The entertaining gameplay is supported by a great soundtrack reminiscent of the medieval setting, hand-drawn characters and enemies, and an upgrade system tied to your overall progress. The more you win, the more you can improve your skills and buy new characters or equipment.
However, Dicey Elementalist has some disadvantages. The biggest thing is the ads, which are bloody annoying. Ads pop up fairly frequently, mainly when you die, and come across a magic reward sprite that lets you spin a wheel for prizes, before a boss and after runs. The worst thing about the ads is that they are long and sometimes don’t automatically close when they’re done. If you put your phone down to wait out the 60-second runtime, you still have to come back and end the ad manually. I even had a few ads crashing the game for me!

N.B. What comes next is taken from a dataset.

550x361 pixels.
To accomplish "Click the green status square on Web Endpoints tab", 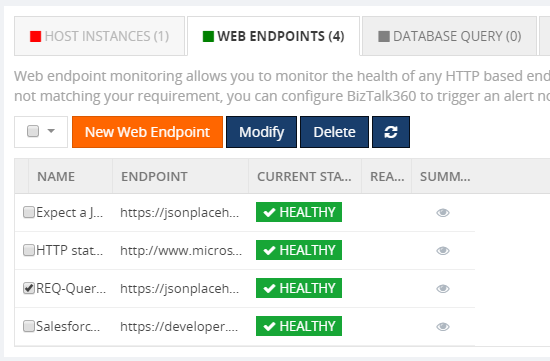I will [x=208, y=36].
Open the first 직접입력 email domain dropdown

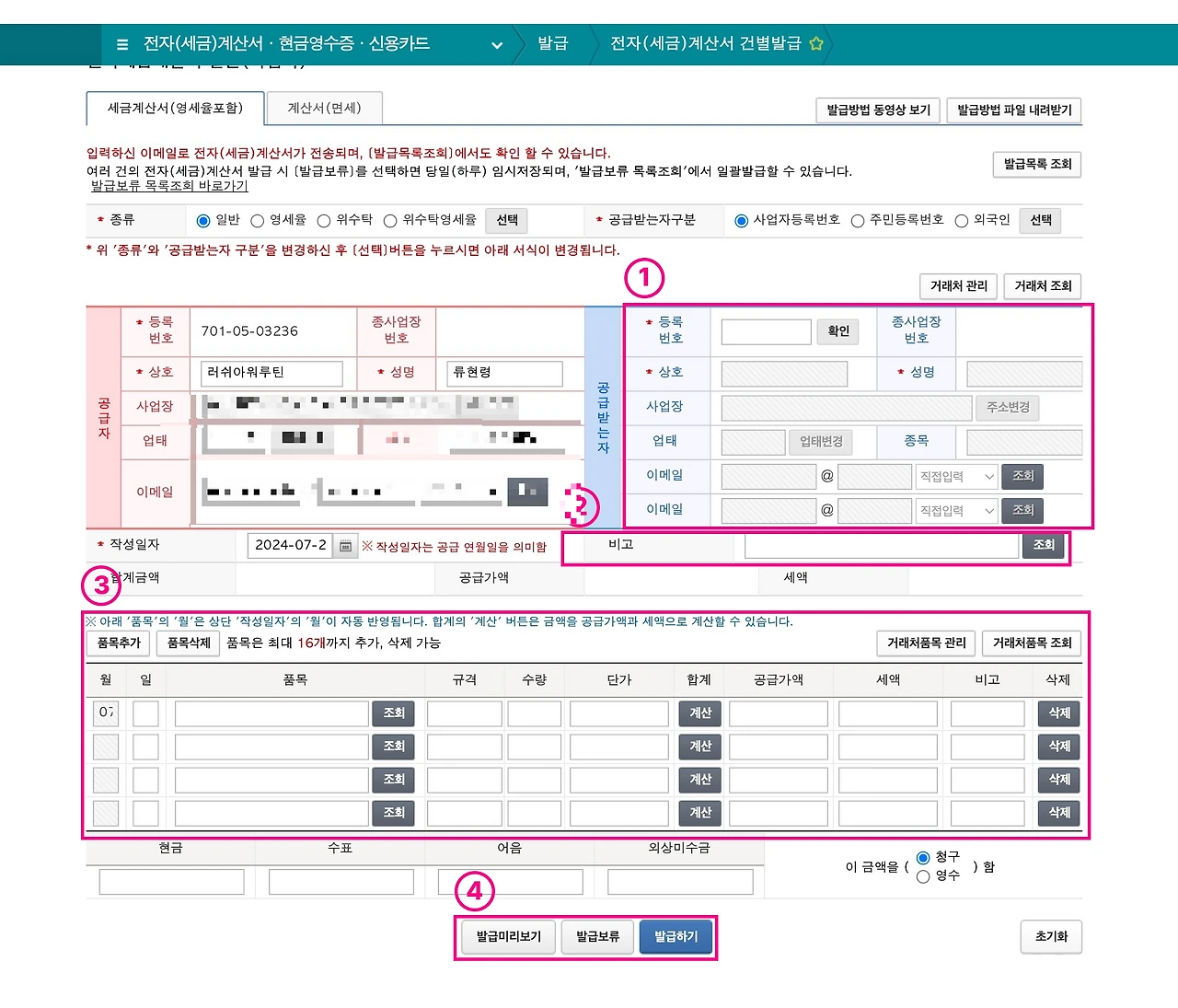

It’s annoying enough that I now avoid reward ghosts and take paths that allow me to avoid them. The rewards they give are just not worth the 30-60 seconds of pain.
The other downside is that only one character, The Fearless, is available when you first start playing. You can unlock The Stealthy later using the game’s in-app currency (which you can get enough of just by playing), but the other four characters can only be unlocked by paying real money, with costs ranging from $1 and $2 lie. This definitely hurts the replay value for players who don’t want to spend money on the game.
That being said, these inconveniences aren’t game-breakers for me, but they do affect what could otherwise be a near-perfect experience. Ads and paywall characters aside, Dicey Elementalist is a well-made game that manages to scratch the itch of playing a tabletop RPG without having a group of live friends to do it with.
I have no doubt that fans of dice and card games like Slay the Spire will have a lot of fun here, and since it’s free I’d highly recommend you at least give it a try and see how you like it.